**REQUIRED ACTION:** The answer must be an exact copy of the lines from the one with "This screenshot has width=396, height=283." through the final line below, with no pictures and nothing else.

++++++++++++++++++++

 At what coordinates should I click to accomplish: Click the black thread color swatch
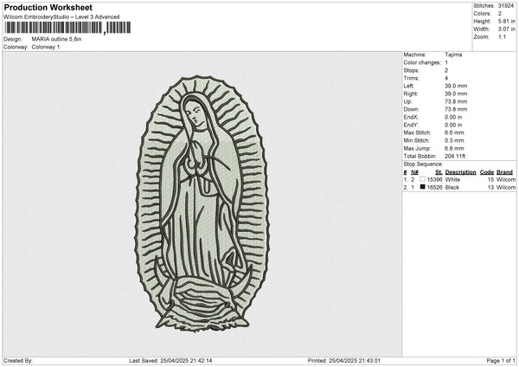click(x=423, y=187)
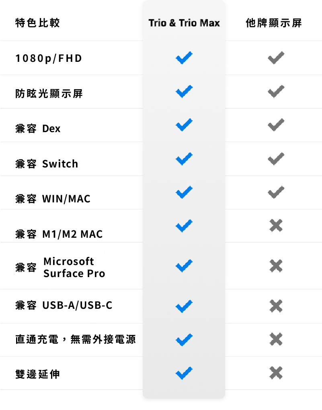Click the blue checkmark for 防眩光顯示屏
Image resolution: width=322 pixels, height=410 pixels.
tap(184, 92)
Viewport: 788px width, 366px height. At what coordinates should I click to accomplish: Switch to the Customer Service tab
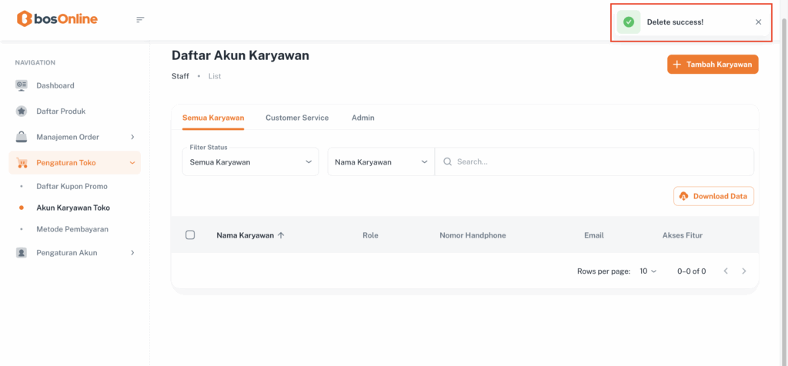point(297,118)
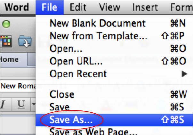193x135 pixels.
Task: Open the Edit menu
Action: click(78, 7)
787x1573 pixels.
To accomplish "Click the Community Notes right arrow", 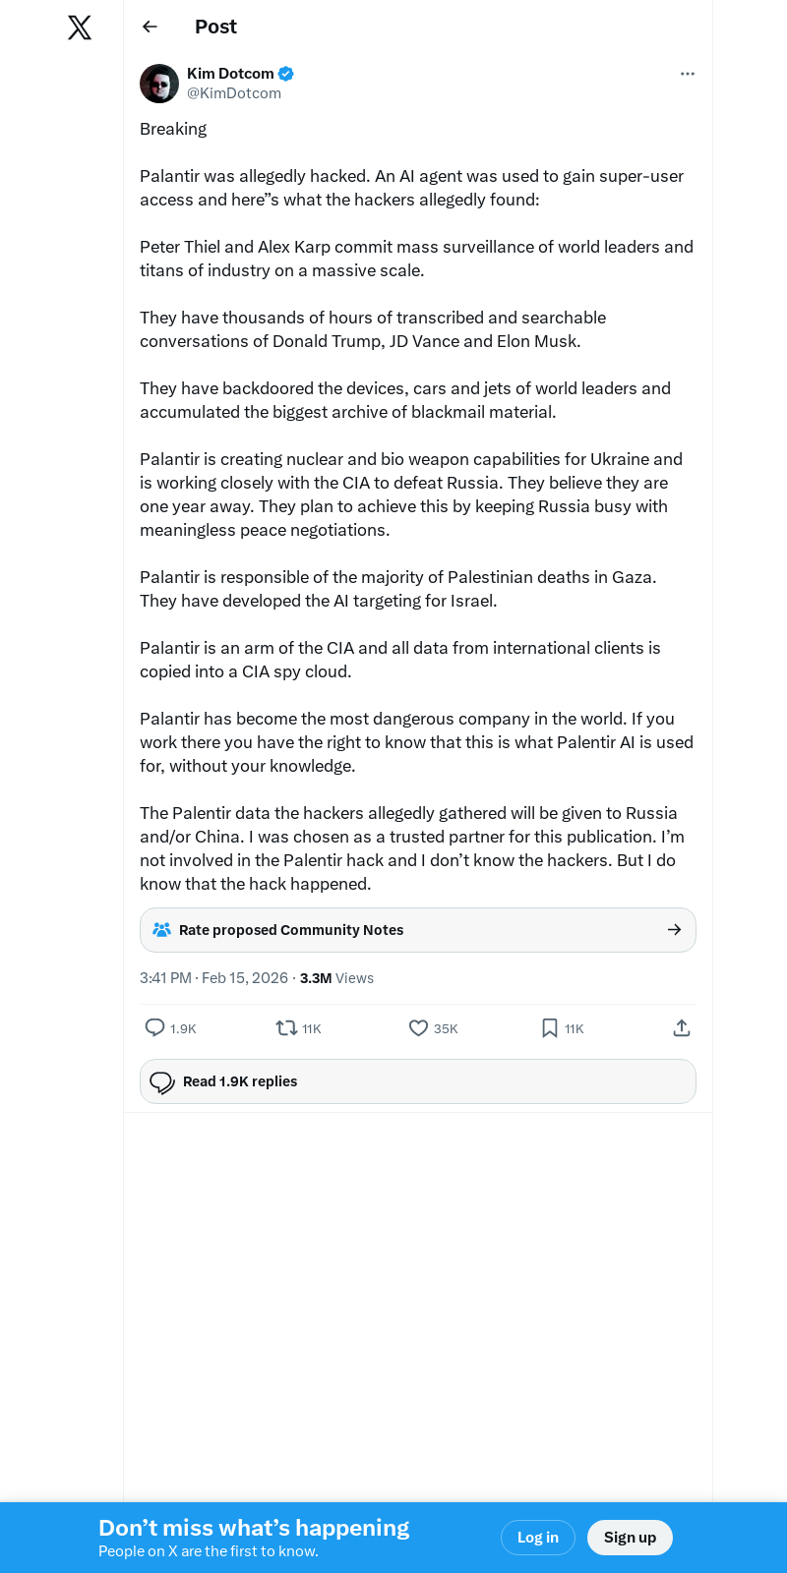I will (675, 930).
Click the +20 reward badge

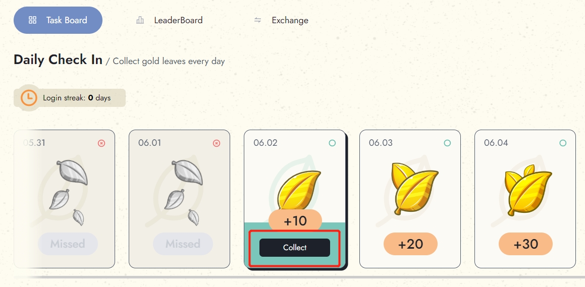click(x=410, y=244)
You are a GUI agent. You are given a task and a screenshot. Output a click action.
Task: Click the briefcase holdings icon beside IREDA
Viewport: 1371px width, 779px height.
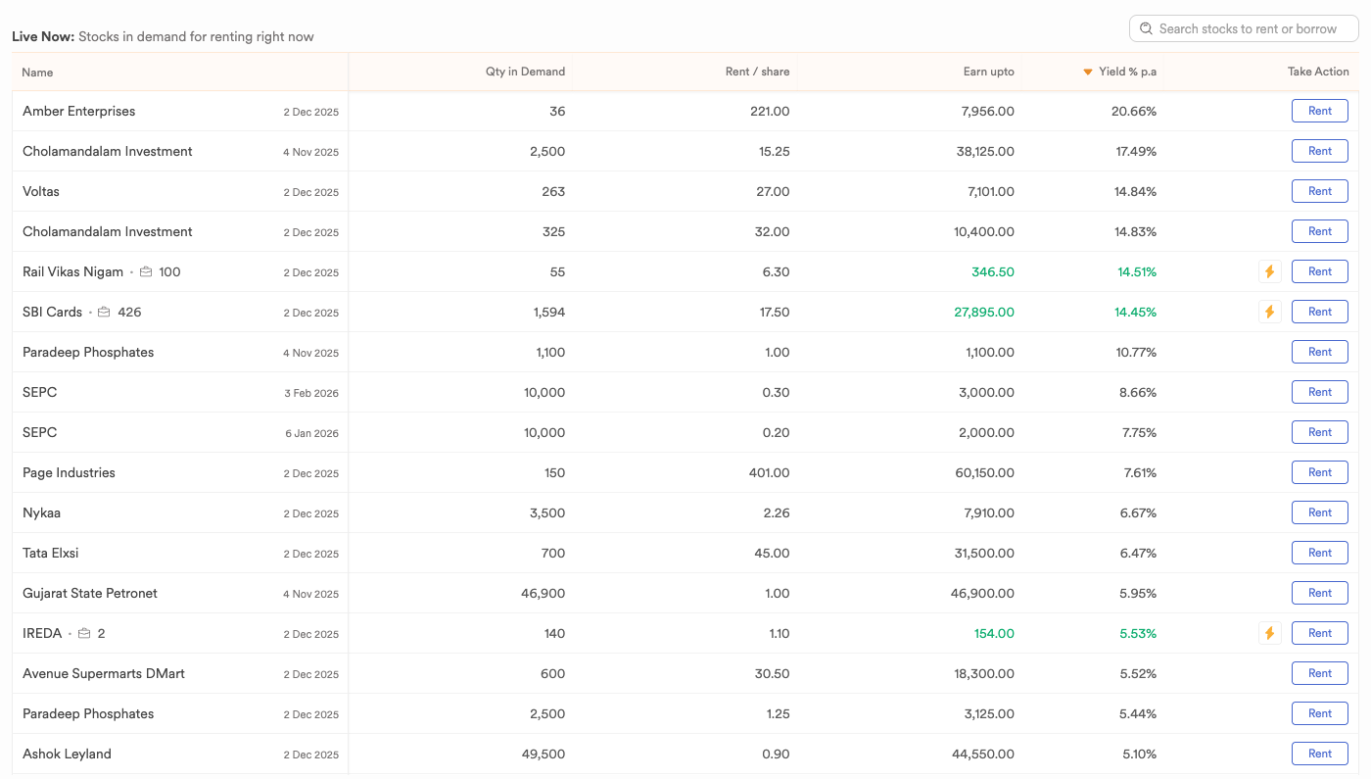point(84,634)
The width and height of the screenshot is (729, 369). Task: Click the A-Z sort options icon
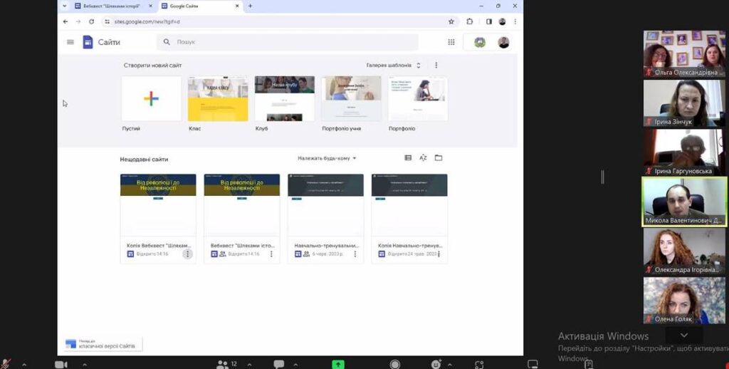[423, 158]
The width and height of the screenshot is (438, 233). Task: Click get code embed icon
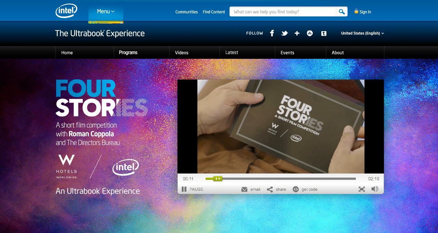(296, 189)
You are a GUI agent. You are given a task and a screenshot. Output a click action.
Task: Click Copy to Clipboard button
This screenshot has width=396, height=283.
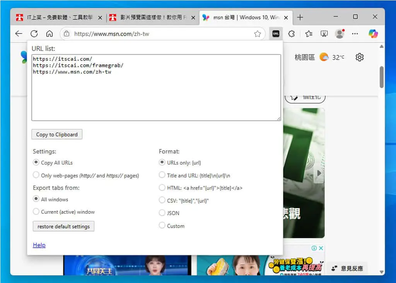[x=57, y=134]
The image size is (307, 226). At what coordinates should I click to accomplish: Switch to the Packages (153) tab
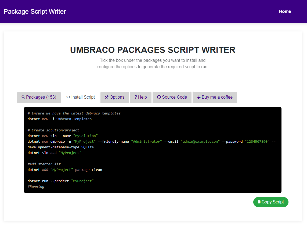41,97
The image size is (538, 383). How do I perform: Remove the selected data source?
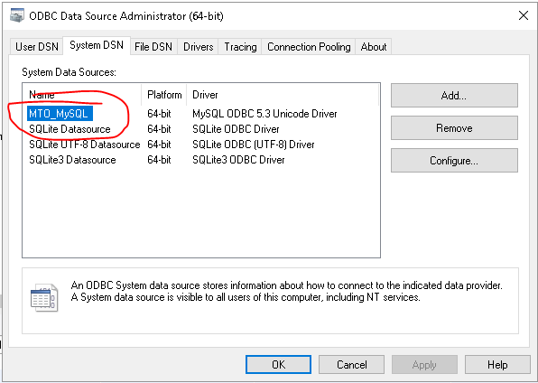pos(454,127)
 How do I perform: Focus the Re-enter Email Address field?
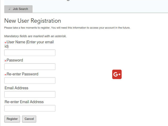(30, 108)
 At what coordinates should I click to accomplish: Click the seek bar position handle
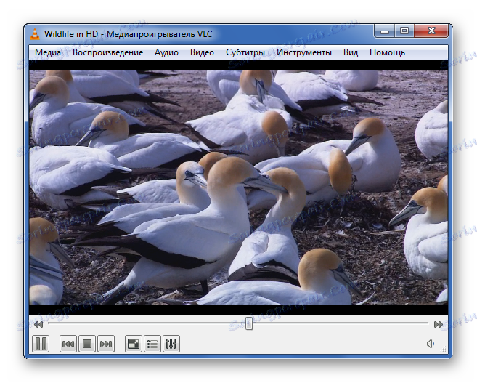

++++++++++++++++++++

**OUTPUT:**
This screenshot has width=396, height=283.
[x=57, y=134]
The image size is (307, 226). At what coordinates should I click to accomplish: Switch to the Packages (153) tab
41,97
The image size is (538, 383). How do I perform: Remove the selected data source?
pos(454,127)
 How do I perform: Focus the Re-enter Email Address field?
(30, 108)
 At what coordinates should I click to accomplish: Click the seek bar position handle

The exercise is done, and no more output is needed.